Saturday, September 09, 2006
Wait a few minutes and the weather will change. So does the view out my windows. I notice when my nose isn't buried in the computer screen as I scan and edit what I type as I listen to dictation after dictation. I have had to stop putting the camera in my office because I want to pick it up every few seconds and photograph another change.
Each moment something different passes outside. The sounds change. People walk by. Sometimes the same people walk by at the same time every day in their own personal groove along the pavement, moving a little differently each day that tells me what kind of day they're having. I've noticed the elderly keep to a schedule, determined, no matter the weather, to maintain their schedule and structure, maintaining their health at all cost. Then I think of myself at that age, clinging to health and life and forcing myself to keep moving, afraid that if I stop I might die. Or maybe they keep moving because they need to feel alive and the movement, even in the face of arthritic joints and limited range of movement, is at some proof they are still able and haven't given in to time and age and motivation.

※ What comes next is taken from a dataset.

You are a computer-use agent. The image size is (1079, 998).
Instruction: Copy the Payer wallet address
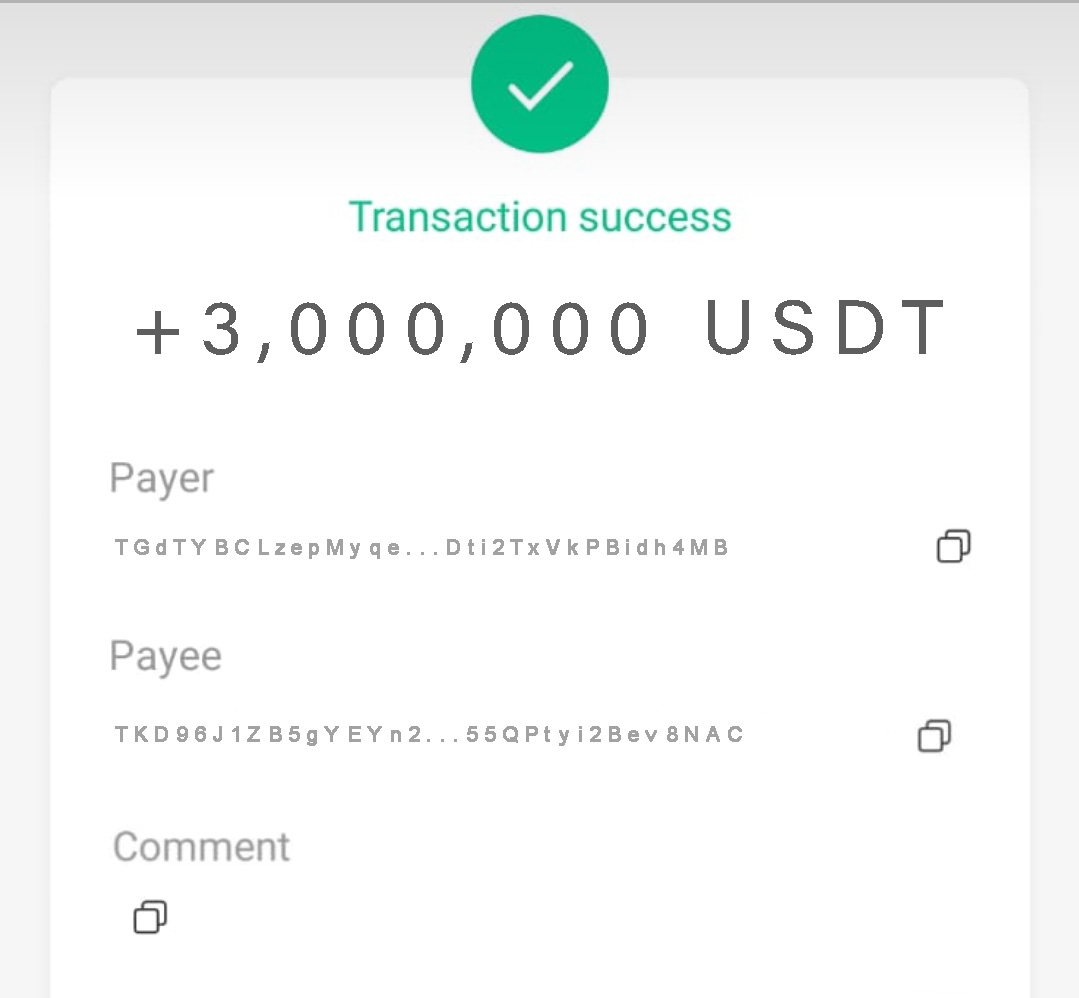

For me, the proof is writing. As long as I can string a few words together into a coherent sentence, make some sense of what I see and feel and experience, I am still alive. There may come a time when I will have to give up typing because my hands have succumbed to age and arthritis or because a stroke has paralyzed me, or part of me, but then I will seek out technology that will allow me to think or say the words that will be typed or inscribed so that even a prisoner of a damaged or recalcitrant body I can prove I am still alive, still functioning, still writing.
I understand those people who walk by every day. I choose a more mental path, but I am still moving -- at least in my mind.